Элизабет искренне верила, что он говорит правду. Возможно, он и переспал раз или два с неизвестной горничной, но это не имело значения. Из сообщений о его путешествии по стране – не официальных сообщений, а слухов и рассказов, которые доходили до нее – она знала, что одной из немалых добродетелей, за которую король восхвалялся, было его целомудренное отношение к женам и дочерям своих подданных. Возможно, ей и не придется испытать то унижение, которое вынесла ее мать. Это покажут следующие несколько месяцев. Она боялась, что скоро из-за своей беременности она не сможет удовлетворять его: и это время будет решающим. Его поведение на протяжении путешествия по стране предвещало хорошее, но ведь и не было смысла наносить ненужный урон его добродетели.
– Приходи потом ко мне… Я тоже соскучилась по тебе.
Он страстно поцеловал ее и направился к двери, затем медленно вернулся.
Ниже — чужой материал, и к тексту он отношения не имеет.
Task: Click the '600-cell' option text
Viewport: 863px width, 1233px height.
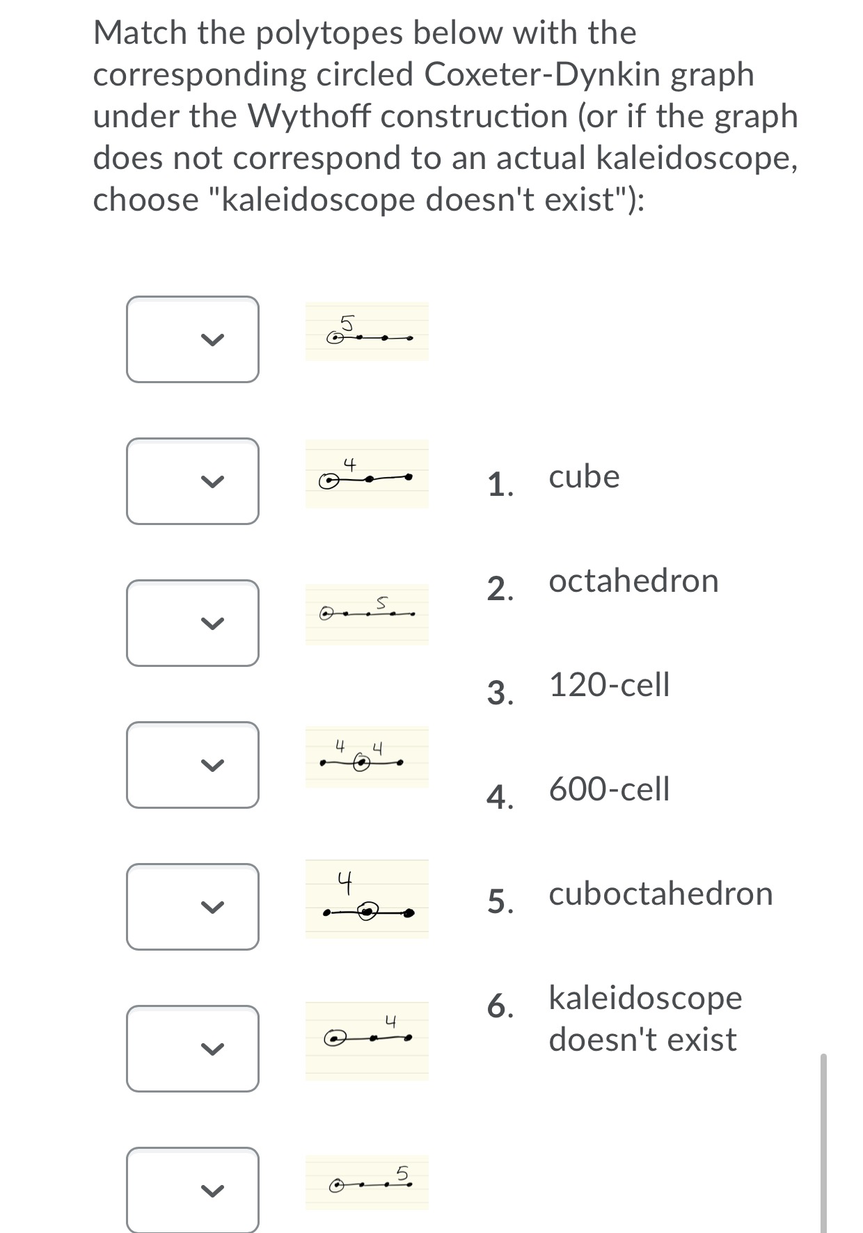Action: [610, 788]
– Элизабет, все будет в порядке? Не причиню ли я тебе… или ребенку… какого-либо вреда?
– Это никогда не причиняло вреда моей матери, а я знаю, что она не давала обет целомудрия в то время, когда она вынашивала моих братьев и сестер, – откровенно отвечала Элизабет.
– Спасибо за это Господу, – искренне, от всего сердца ответил Генрих.